Suidakra formed back in 1994. Sixteen years later I have been introduced to them. It's a meeting that was a long time coming, as I am sure they were working on honing their craft, sharpening their battle-axe of song in the event they would cross my path. Conversely, I was working on taking my writing to the next level as I worked hard, oblivious of their efforts to get my attention. Of course I am kidding. In all seriousness, I was not aware of Suidakra until I was given the chance to spin their ninth and most recent album, Crogacht. And it is a very good album, one that I have no problem recommending.
Call them melodic death metal, call them folk metal, call them Celtic metal, call them pagan metal. I don't think it really matters, although I tend to lean towards folk metal. Hailing from Germany, Suidakra has a strong affection for Celtic folk, a genre I have always been intrigued by but have had a disturbing lack of experience with. Before this point, the only acts I could cite as being in the genre were In Extremo and Finntroll. Interesting bands both, and now I can add a third to the mix.

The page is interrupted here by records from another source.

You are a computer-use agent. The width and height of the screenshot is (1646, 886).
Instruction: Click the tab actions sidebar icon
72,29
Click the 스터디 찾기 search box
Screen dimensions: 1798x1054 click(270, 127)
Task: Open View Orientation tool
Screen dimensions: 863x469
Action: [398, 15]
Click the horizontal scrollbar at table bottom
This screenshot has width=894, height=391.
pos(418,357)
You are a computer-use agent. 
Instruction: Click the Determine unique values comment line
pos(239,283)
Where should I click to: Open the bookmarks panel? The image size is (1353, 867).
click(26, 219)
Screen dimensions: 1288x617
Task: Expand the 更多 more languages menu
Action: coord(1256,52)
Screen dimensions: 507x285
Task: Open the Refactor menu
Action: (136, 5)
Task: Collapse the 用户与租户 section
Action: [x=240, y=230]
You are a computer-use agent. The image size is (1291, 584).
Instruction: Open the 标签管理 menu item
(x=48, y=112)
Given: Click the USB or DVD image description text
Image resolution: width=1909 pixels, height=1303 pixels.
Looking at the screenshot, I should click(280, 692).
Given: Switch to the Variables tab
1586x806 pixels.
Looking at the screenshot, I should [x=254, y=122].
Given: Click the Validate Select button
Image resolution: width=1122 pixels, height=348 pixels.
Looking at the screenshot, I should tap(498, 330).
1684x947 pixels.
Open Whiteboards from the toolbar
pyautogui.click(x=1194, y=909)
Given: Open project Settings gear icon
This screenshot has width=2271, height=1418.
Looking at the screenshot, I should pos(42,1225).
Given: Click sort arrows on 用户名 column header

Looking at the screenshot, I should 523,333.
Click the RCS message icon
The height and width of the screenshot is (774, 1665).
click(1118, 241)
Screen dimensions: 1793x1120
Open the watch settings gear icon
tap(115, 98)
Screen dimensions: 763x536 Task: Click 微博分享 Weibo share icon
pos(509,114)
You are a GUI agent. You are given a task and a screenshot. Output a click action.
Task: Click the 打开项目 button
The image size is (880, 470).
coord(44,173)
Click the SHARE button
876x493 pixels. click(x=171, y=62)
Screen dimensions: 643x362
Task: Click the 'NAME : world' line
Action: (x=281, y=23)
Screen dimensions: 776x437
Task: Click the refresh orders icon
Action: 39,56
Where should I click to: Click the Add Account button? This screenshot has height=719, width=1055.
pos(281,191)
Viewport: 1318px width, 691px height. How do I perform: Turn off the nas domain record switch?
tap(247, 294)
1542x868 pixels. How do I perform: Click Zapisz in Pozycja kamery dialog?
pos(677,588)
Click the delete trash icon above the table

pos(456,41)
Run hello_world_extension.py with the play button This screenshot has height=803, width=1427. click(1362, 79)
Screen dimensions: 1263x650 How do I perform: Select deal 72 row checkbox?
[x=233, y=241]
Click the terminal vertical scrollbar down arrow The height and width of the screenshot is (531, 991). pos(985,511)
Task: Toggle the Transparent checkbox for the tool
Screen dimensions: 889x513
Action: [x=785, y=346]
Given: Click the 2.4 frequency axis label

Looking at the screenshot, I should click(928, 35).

It is not often that I hear banjo, flute, and bagpipes in metal. I must say that bagpipes in metal is pretty darn cool. The first example I recall of that was with Korn, who I know are not exactly metal, folk or otherwise, but they are heavy and did not shy away from bringing the bagpipes out when it may not have been considered all that cool in the mainstream. The bagpipes appear a few times throughout Crogacht, and each time they appear, they work exceptionally well.
Crogacht, which translates as "Bravery," is a concept album centered on the mythological Celtic hero, Cuchulainn. He is the son of gods and has been compared to Achilles for his battle rage. What this album ultimately says about him I do not know as I do not always understand the vocal. Despite that, singer Arkadius Antonik does have a pretty good growl to his voice that also clears up for some very folksy and melodic, clean singing.
Suidakra have a very strong sense of melody. Yes, there are some heavy, brutal elements to their music but through it all runs a very discernible melodic stream. This stream flows straight through the album's 42 minutes. There is an ebb and flow to this concept album that helps carry you through the river of riffs. There is a build up to the heavy moments before fading back down into softer melodic passages.
The album opens with the instrumental, "Slan." The nearly two-minute piece is comprised of piano, strings and bagpipes, with guitar and drums slowly rising as it builds into the first proper song of the album, "Conlaoch." The heaviness really kicks in with the double bass and heavy guitar. Melody is kept up with the continued presence of the bagpipes.
There are a few tracks that truly step up the epic nature of the concept album and it is these songs that elevate the whole project. Among the highlight songs are "Isle of the Skye," the acoustic-driven "Feats of War" (featuring the vocals of Tina Stabel), and the final duo of "Gilded Oars" and "Baile's Stand."
It is not really a great album, however. Despite its melodic pathway none of it is all that memorable. It is definitely put together with skill and the band certainly have their chops, but something is missing. Don't get me wrong, Suidakra has certainly crafted a solid album; there is just something I cannot quite put my finger on. There are a couple of songs I am likely to pull out for playlists, but I won't likely spend a lot of time listening to the entire album. I was not hooked in, not completely anyway.
Bottomline. By all means, give this a listen; it is not bad by a long stretch. It is a solid excursion into metal with bagpipes and there is absolutely nothing wrong with that. Strong musicianship, solid songwriting, and crisp production all add up to a good time with a band I admittedly know little about.